## The task
Copy out nothing but the lines from the one holding "Screen dimensions: 649x515" through the end of the entries below, exactly as written and without the pictures.
○ ○ ○ ○
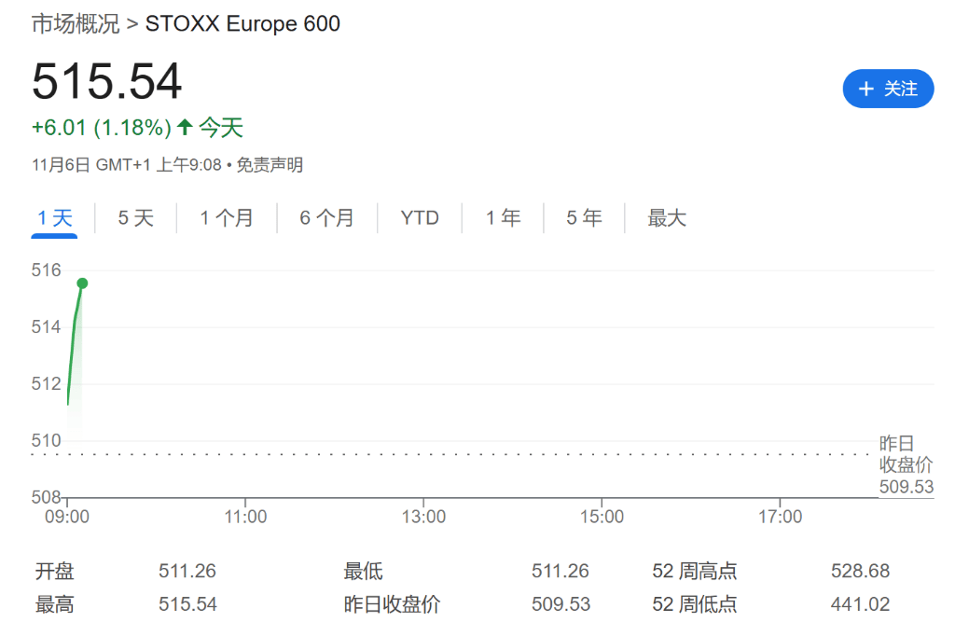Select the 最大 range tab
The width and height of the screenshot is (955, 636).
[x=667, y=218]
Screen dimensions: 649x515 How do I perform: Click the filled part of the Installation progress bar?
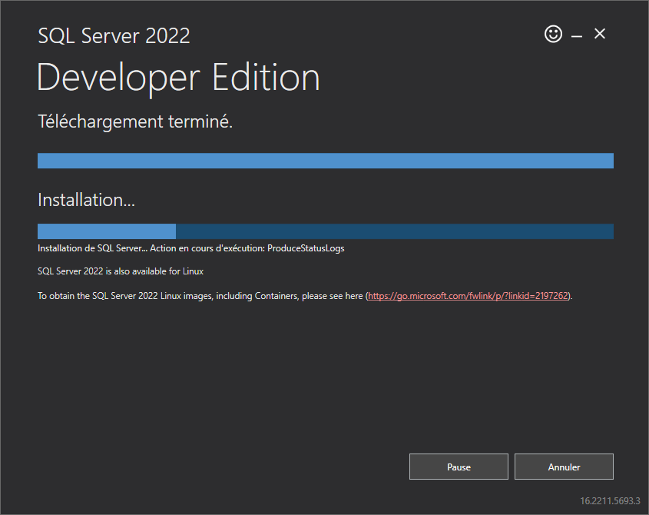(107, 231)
○ ○ ○ ○
## Response to this task
Screen dimensions: 649x515 How do I perform: Click the filled part of the Installation progress bar?
(107, 231)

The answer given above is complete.